Dans les ténèbres qui m’enserrent,
Noires comme un puits où l’on se noie,
Je rends grâce aux dieux quels qu’ils soient,
Pour mon âme invincible et fière,

Dans de cruelles circonstances,
Je n’ai ni gémi ni pleuré,
Meurtri par cette existence,
Je suis debout bien que blessé,

En ce lieu de colère et de pleurs,
Se profile l’ombre de la mort,
Et je ne sais ce que me réserve le sort,
Mais je suis et je resterai sans peur,

Aussi étroit soit le chemin,
Nombreux les châtiments infâmes,
Je suis le maître de mon destin,
Je suis le capitaine de mon âme.

William Ernest Henley – 1888.

Invictus est l’un des poèmes qui a guidé Nelson Mandela dans sa lutte pour la liberté. Il aurait griffonné ces vers sur une feuille de papier, lue et relue pendant ses 27 ans de captivité dans la prison de Robben Island puis de Pollsmoor. « Je suis le maître de mon destin, je suis le capitaine de mon âme ». L’âme d’un libre-penseur qui a sauvé le destin d’une nation.

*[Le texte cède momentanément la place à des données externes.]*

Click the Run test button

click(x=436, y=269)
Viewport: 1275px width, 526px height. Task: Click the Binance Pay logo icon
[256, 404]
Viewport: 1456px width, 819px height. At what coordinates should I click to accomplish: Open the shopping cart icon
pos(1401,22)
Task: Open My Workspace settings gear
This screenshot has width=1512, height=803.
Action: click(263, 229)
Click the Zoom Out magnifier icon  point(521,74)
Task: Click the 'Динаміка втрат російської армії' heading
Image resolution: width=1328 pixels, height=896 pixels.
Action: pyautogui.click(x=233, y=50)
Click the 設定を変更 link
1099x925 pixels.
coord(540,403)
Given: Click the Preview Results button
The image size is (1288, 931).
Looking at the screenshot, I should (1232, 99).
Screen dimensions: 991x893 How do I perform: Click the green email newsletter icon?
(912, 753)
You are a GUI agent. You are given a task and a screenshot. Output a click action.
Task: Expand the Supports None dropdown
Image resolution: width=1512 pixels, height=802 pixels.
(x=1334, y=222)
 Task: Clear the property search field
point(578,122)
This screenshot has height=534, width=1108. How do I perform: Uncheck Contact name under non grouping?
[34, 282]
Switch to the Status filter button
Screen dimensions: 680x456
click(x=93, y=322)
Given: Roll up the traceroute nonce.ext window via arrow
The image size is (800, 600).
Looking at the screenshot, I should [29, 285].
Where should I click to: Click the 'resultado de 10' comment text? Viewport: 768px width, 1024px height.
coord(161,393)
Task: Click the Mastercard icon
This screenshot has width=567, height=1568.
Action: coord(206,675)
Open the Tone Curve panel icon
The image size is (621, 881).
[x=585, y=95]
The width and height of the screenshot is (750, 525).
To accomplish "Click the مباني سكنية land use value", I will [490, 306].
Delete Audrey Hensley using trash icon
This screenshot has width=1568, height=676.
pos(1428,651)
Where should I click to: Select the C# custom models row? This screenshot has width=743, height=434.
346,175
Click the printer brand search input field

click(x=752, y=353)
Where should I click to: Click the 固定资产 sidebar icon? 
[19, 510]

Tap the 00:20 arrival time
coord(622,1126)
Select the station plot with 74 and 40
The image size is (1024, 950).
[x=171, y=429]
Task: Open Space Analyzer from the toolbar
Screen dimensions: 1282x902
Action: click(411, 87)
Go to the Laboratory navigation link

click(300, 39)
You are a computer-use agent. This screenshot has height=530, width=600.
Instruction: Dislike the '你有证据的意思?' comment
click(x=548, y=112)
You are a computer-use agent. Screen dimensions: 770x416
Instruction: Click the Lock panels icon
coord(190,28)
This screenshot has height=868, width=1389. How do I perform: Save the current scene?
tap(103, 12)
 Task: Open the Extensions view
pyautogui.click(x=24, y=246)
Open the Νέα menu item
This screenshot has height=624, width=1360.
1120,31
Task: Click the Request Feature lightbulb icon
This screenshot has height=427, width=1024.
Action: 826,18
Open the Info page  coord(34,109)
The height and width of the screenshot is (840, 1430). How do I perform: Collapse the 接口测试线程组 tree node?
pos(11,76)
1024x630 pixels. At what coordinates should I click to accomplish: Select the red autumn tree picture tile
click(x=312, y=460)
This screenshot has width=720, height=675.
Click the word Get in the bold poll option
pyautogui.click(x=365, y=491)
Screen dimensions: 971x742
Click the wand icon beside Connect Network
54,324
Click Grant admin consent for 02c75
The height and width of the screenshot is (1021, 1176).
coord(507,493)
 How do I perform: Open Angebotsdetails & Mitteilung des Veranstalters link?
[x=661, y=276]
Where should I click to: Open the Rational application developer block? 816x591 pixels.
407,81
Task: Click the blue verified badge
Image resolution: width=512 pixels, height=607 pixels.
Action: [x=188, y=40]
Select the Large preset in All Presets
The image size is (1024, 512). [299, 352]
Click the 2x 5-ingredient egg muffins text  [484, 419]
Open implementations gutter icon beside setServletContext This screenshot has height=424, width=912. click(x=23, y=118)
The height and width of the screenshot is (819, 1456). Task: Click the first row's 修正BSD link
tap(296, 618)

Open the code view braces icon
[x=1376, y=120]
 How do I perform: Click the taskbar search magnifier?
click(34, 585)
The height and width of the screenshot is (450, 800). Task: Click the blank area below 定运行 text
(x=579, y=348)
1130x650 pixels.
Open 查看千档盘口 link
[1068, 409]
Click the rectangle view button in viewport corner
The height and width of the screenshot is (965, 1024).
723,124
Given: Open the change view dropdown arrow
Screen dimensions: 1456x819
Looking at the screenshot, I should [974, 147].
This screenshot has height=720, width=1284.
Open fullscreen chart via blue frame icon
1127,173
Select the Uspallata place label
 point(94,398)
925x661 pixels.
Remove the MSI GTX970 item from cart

De saboteur à président de la République

En xhosa, Rolihahla, le prénom qui lui a été donné à sa naissance en 1918, signifie au sens figuré « fauteur de trouble ». Il en a gardé un esprit rebelle et insoumis en s’élevant contre le régime raciste de l’apartheid, en afrikaans « séparation », mis en place en 1948 en Afrique du Sud. Cette politique instituée par le Parti national dirigé par le pasteur Malan repose sur un principe de développement séparé. Le gouvernement affecte les citoyens dans des zones selon des critères raciaux et ethniques dans une Afrique du Sud, à majorité noire et minorité blanche, déjà marquée par le racisme. Les lois de ségrégations s’enchaînent et s’intensifient, écrasant les moindres libertés accordées aux noirs.

Quatre ans plus tôt, Nelson Mandela, avocat de formation, avait rejoint le Congrès national africain (ANC) afin de lutter contre la domination politique blanche. Lorsque les lois de l’apartheid entrent en vigueur, il rédige la charte de la liberté contre ce régime et participe à la lutte non violente jusqu’en 1960. Le gouvernement supprime l’ANC et l’action pacifiste ne porte pas ses fruits. Madiba (son nom de clan) créé alors une branche militaire et mène une campagne de sabotage contre des installations publiques et militaires. Il se fait arrêter le 12 juillet 1963 sur ordre de la CIA. Le prisonnier 46664 devra purger sa peine à perpétuité. À compter de cette date, Nelson Mandela, soutenu par sa femme Winnie qui poursuit son combat pendant sa détention, devient l’icône de la lutte pour l’égalité. Après vingt-sept ans d’emprisonnement, il est libéré le 11 février 1990 tandis que l’apartheid s’essouffle. Il prend alors le rôle de négociateur avec Frederik De Klerk, son libérateur et le dernier chef d’État de l’apartheid, dans la fin de la domination blanche en Afrique du Sud. Ensemble ils reçoivent le prix Nobel de la paix en 1993 pour avoir pacifiquement mis fin au régime et pensé conjointement les bases d’un pays démocratique. En 1994, Nelson Mandela est élu premier président noir de l’Afrique du Sud.

Toute sa vie, Nelson Mandela s’est battu pour l’égalité, la justice et la liberté, un combat reconnu par le monde entier. L’homme a libéré son pays, s’est ensuite illustré dans beaucoup de combats, et faisait preuve d’une sagesse infinie. « Le pardon libère l’âme, il fait disparaître la peur. C’est pourquoi le pardon est une arme si puissante », disait Madiba, tel un credo. Mais les héros ne sont pas immortels. Madiba s’est éteint jeudi 5 décembre 2013, à l’âge de 95 ans.